David and I tangentially discussed this, wondering why he had had to come to London for a business meeting when none of the participants are based there. Why wouldn’t a video conference have done the trick? We both agreed that, despite the assumptions of the 80s technology gurus when we were young, meetings where everybody is only virtually present haven’t really taken off as a way of doing business.

What is it? Do we need to see the whites of peple’s eyes before we know that what they’re saying is what they really mean? Do we need to see what people look like before we really feel we’ve got a handle on who they are?

It’s an interesting philosophical question. More and more, our society seems to be coming to the conclusion that ‘we’ reside in our brains which may or may not be coincidental with our minds. If that’s the case, why the concensus that we need to ‘press the flesh’ before a real meeting of minds has taken place? Sounds to me as if minds are a good deal more spread about our whole person than we like to (rationally) think.

But, all that philosophising aside, it was absolutely great to meet David who is the kind of person you could just chat to for hours and hours. Now, when I read his blog, I’ll mentally hear his softly-spoken voice speaking his words and I’ll be able to think ‘yes, that sounds like the lovely person I met’.

Monday, 24 November 2008

The Dark...

I hate waking up in the dark. Not hate as in ‘with venom’: that kind of hate – like the hate you have for injustice or stupid cruelty – I can cope with, get my teeth into, be passionate about. No, my hatred of waking in the dark – well, of anything in the dark really – is composed more of a cold fear in the pit of my stomach, an atavistic dread seeping through me, a physical teetering on the edge of sanity, if sanity is the ability to remember that most of my life is lived in the light, that it is good, and not be overwhelmed by negativity and despair.

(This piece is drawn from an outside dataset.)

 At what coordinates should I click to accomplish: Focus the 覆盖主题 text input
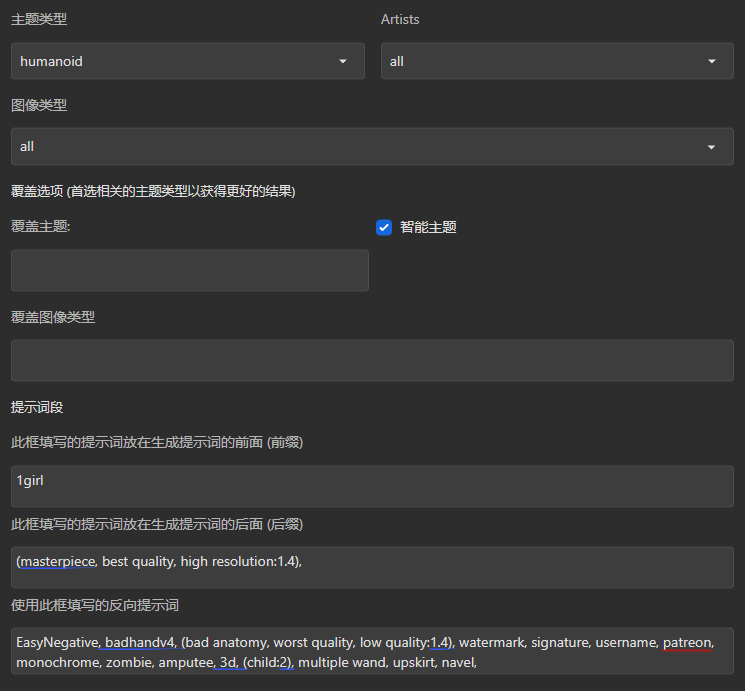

Often, when asked about my favourite time of the year, I say I dislike winter but I don’t, actually. I mean, winter’s got a lot going for it – frost, wonderful light, snow, better stuff on the telly, comfort food. And the clothes - I much prefer winter clothes to summer ones. It’s something to do with the absence of doubt about whether you’re going to be warm enough (constant for me in British ‘summers’), about not having to slap sun screen on for a ten minute think in the garden and not having to sit in people’s gardens as the midges bite and we eat rapildy cooling barbecued food while I lose touch with my extremities...
And I love the lights of winter – Christmas lights on the high street, fairy lights in people’s windows, open fires, candles…

No, it’s the dark I hate and I’m quite capable of hating it in the summer too, it’s just that there’s so much more of it in the winter. Like when you wake up, which is where we came in…

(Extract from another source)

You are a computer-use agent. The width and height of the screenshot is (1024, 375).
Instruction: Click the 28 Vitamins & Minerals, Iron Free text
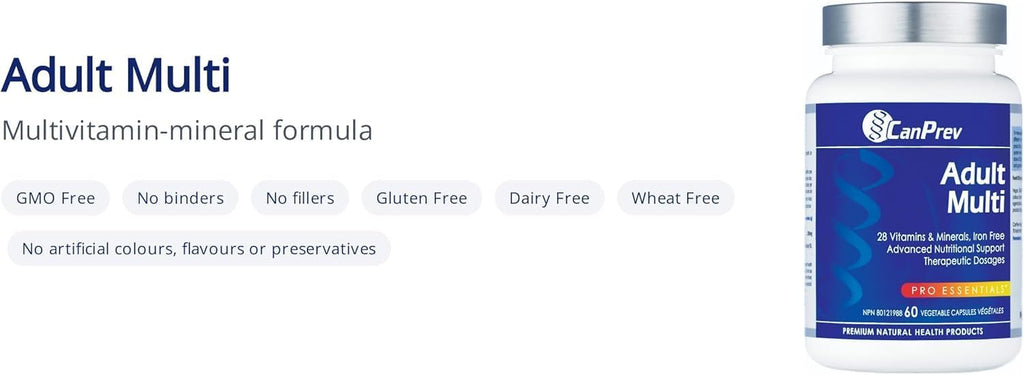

We get up at 6.30 in our house, like lots of people, I guess, to get us all through the shower and a staggered breakfast before leaving for school, work or – in my case – a before-writing walk. Though I’m not the biggest morning person in the world, I’m ok at getting up when it’s light out. I actually resent having to sleep (at all) pretty thoroughly, so getting up and getting on seems like a good plan. But when it’s dark everything in me screams that this is not natural, that we should be being woken up by the sun when the day’s properly beginning, not by a little beepy noise which says ‘I know it’s dark, I know you hate and fear it, but tough, open your eyes and get up.’

I think the light box that the Bassist and I huddle in front of every morning for six months of the year has got to migrate upstairs in the evenings, so that I can flick it on as soon as the alarm goes. I covet one of those dawn-light thingies which simulates sunrise but that’ll have to wait until we’re rich/the boys are through university…

And the point of all this maundering?
I think fear of the dark is, at some quite fundamental level, why I write at all.

Thursday, 20 November 2008

The Bassist and his Bass

The Bassist, who was 17 on Friday, has added to his Bass-player credibility by making his own bass. Yes, from scratch,with wood and stuff. It was his Dad's idea - he thinks that you can do anything as long as you've got a book telling you how. Sadly, he's often right.

This is the result.

For those of you who know about these things, it was going to have a through neck but something warped and the strings lay too low on the fretboard (there's a technical term for this but I've forgotten it and, as the B is at school and the UFF is still in bed as befits a gap-year student, you will have to remain in ignorance. Or not if you know about these things.). So he had to buy a ready-made neck and attach it which was a bit sad but the bass plays beautifully. Apparently, not varnishing it gives it better low tone... he might wax it but then again, it sounds so good as it is he might not want to block up any spaces in the wood... Hmmm.

There are technical details about bridges, pickups etc which I can supply on request if readers of this blog are remotely interested, but only when the Bassist comes home.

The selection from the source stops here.